The FSB has sought tools to break the app’s message encryption and unscramble private conversations since two suspects were accused of using the platform to coordinate the St. Petersburg metro bombings in April 2017. Telegram maintains that it has no access to users’ encryption keys and says the FSB’s demands are unconstitutional.
The Supreme Court ruled on Thursday that the keys to decode encrypted messages don’t fall under the private correspondence protections of the Russian constitution, the Kommersant business daily reported.
The ruling leaves intact the court’s decision on March 20, 2018 that the FSB can legally demand access to user’s encryption keys, Interfax reported.
The dispute will now move to the European Court of Human Rights, where Telegram has registered a complaint, the platform’s lawyer Ramil Akhmetgaliyev told Kommersant.
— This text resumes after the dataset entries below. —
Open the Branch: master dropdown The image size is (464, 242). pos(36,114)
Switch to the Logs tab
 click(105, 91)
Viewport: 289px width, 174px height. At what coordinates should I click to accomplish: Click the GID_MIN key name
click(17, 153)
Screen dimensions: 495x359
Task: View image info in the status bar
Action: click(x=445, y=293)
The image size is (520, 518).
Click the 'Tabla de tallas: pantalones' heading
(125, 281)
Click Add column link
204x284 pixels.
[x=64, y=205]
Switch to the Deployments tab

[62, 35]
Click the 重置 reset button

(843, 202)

Telegram was fined $14,000 late in 2017 for failing to provide the FSB with the encryption keys, leading to an eventual court ruling to block the app in Russia.
Russia’s state media watchdog, Roskomnadzor, has blocked millions of unrelated IP addresses since April 2018 in an attempt to enforce the court-ordered ban.
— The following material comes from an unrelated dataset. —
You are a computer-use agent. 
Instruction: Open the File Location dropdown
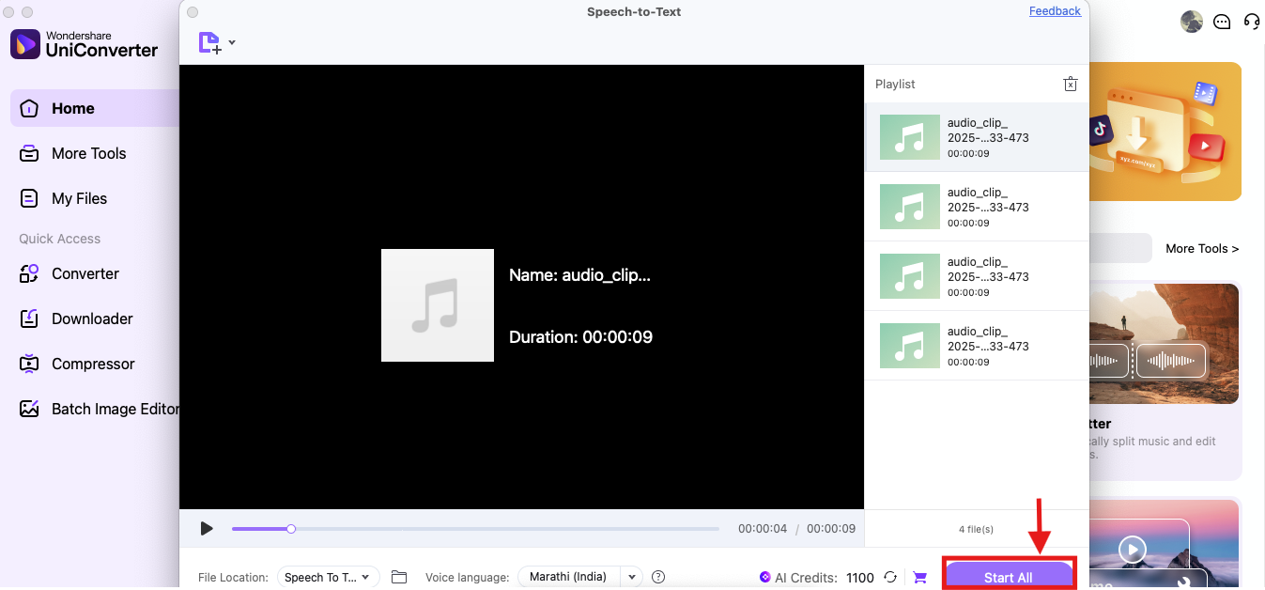pos(328,576)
Earlier this week, another court in Moscow struck down a lawsuit from a website arguing that Roskomnadzor and the Prosecutor General’s office had blocked it illegally, and seeking compensation for lost profits.
A package of so-called “Yarovaya Laws” that President Vladimir Putin signed in 2016, parts of which came into force this summer, allows the FSB to attempt to access users’ messaging data without a court order.